Distributions – Calculating Parameters of a Negative Binomial Distribution Given Mean and High-Density Intervals

distributionsnegative-binomial-distribution

Is there a way to establish the size parameter of a negative binomial distribution if I know the mean $μ$ and the quantile high density interval estimates (say the bottom 2.5% and the upper 97.5%)? I'd greatly appreciate it if it could be shown how to establish it in R.

EDIT: An example to clarify: Suppose I know that $μ$ = 50 (red line shown below), and that 95% of the distribution is between 31 and 69 (blue lines shown below). Is there a way that I can determine the size parameter in order to run the rnbinom function to replicate the distribution shown in green?

NB distribution with $mu$ = 50 and 95% HDI from 31 to 69

Best Answer

You can sort of do it, but the discreteness of the negative binomial adds an extra complication if we don't know what the exact quantile that was calculated, since we can't get the exact quantile we ask for. In the case of sample quantiles, we'd need the exact definition of what that sample quantile is.
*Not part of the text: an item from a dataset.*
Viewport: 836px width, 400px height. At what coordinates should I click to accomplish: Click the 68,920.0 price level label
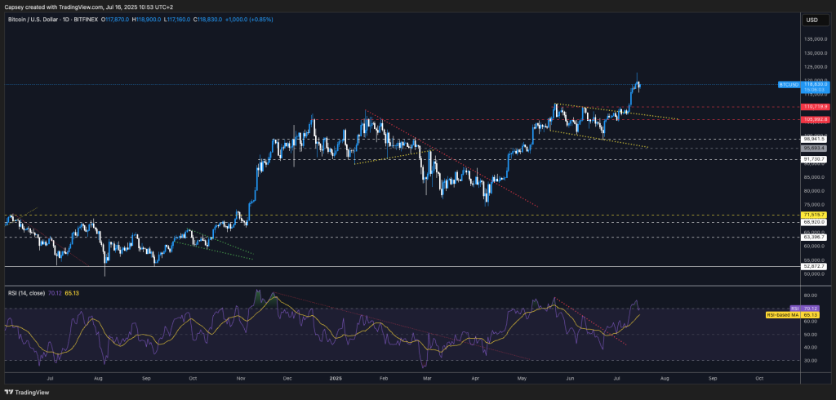[816, 221]
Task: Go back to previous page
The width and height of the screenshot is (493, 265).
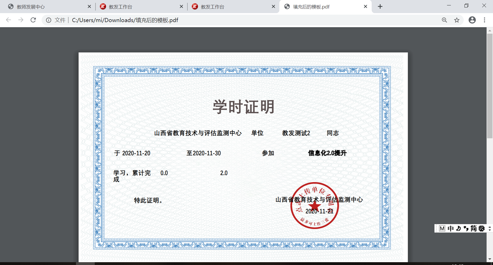Action: click(x=8, y=20)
Let's start with assuming that the exact distribution - and hence the quantiles were known (rather than estimated) by whoever first calculated them.

With the beta, if I ask for the 97.5 percentile and the 2.5 percentile of a distribution (e.g. in R using qbeta) then that interval actually contains 95% of the probability.

With discrete distributions, that is not the case. Often, but not always, people will quote conservative intervals that contain at least $(1-\alpha)$ (at least 95% for a 95% interval) - but even then there remains a question about whether or not the bounds are individually conservative or only conservative together. Usually the first is done, but not always.

So for example, consider $n=26, p=\frac{26}{76}\approx 0.3421053$. This has mean 50.

The 0.025 quantile is given by R as 29:

> qnbinom(.025,26,26/76)
[1] 29

The 0.975 quantile is given by R as 76:

> qnbinom(.975,26,26/76)
[1] 76

So if we have a negative binomial random variable $X$ that has $n=26$ and $p=26/76$ it must have $P(X\leq 29) = 0.025$ right? Well, no:

> pnbinom(29,26,26/76)
[1] 0.03072454

> pnbinom(76,26,26/76)
[1] 0.9772272

The interval [29,76] (note that we now include 29, so this won't be 0.9772-0.0307) contains not 95% but a bit more:

> pnbinom(76,26,26/76)-pnbinom(28,26,26/76)
[1] 0.9534341

Now the interval [29,75] contains 94.97%; many people would quite happily quote that as a 95% interval.

So if someone tells you that "31" is a 2.5 percentile, you can't simply take that number at face value -- it doesn't have 2.5% of the distribution at or below it. It might have more than 2.5%... and maybe sometimes a lot more. Or it might have a bit less, if they're not conservative.

The other main issue is that the quoted interval may not be an actual population interval but a sample interval, in which case (unless the sames were very large) we need to rely on the specific definition of sample quantile used (for example R offers nine definitions), and on the sampling behavior of those quantiles as well as the sampling behavior of the mean in negative binomial samples.

For cases where the mean is relatively large and the standard deviation relatively small, you can get it roughly via a normal approximation. If the interval is symmetric about the mean that's a good sign that this might work quite well. More accurately there are several gamma approximations to the negative binomial cdf that can be used to back out estimates.

This gives a starting value, but there will be a range of (n,p) values that would need to be considered by then referring back to the negative binomial itself.

So consider the given example, and assume those are population quantities rather than sample quantities: we're told that $\mu=50$ and that the 2.5% and 97.5% points are 31 and 69; both 19 units away from 50. If this were a normal distribution, that implies 1.96 standard deviations is 19 (or 19.5 if we used a continuity correction). This is pretty rough and the continuity correction may not actually help in this case so I'll leave it aside.

That gives $\sigma\approx 9.7$ (the continuity corrected value would be nearer to 10) and $\sigma^2\approx 94$.

Consequently $\mu/\sigma^2\approx 0.532$ should be an approximation for $p$ and $n$ should then be about $\mu/(1/p-1)=56.8$

Those values aren't quite right -- if we compute the quantiles using the negative binomial cdf we get 32 and 70 instead of 31 and 69, but we're in the right region.

If we assume that $\mu=50$ is known rather than estimated, and try a variety of values for $p$, we see that we can't actually achieve those quantiles at the same time:

plot of 0.975 and 0.025 quantiles for various (n,p) such that mu=50

Looking at that, the 56.8,0.532 combination isn't a bad compromise. Of course if it's instead the case that $\mu=50$ isn't actually known, but an estimate, then a different value of $\mu$ would get you close to those points, but under sampling the quantiles will typically have larger uncertainty than the mean.

To say much more would require more explicit details in the question about what, exactly we're dealing with.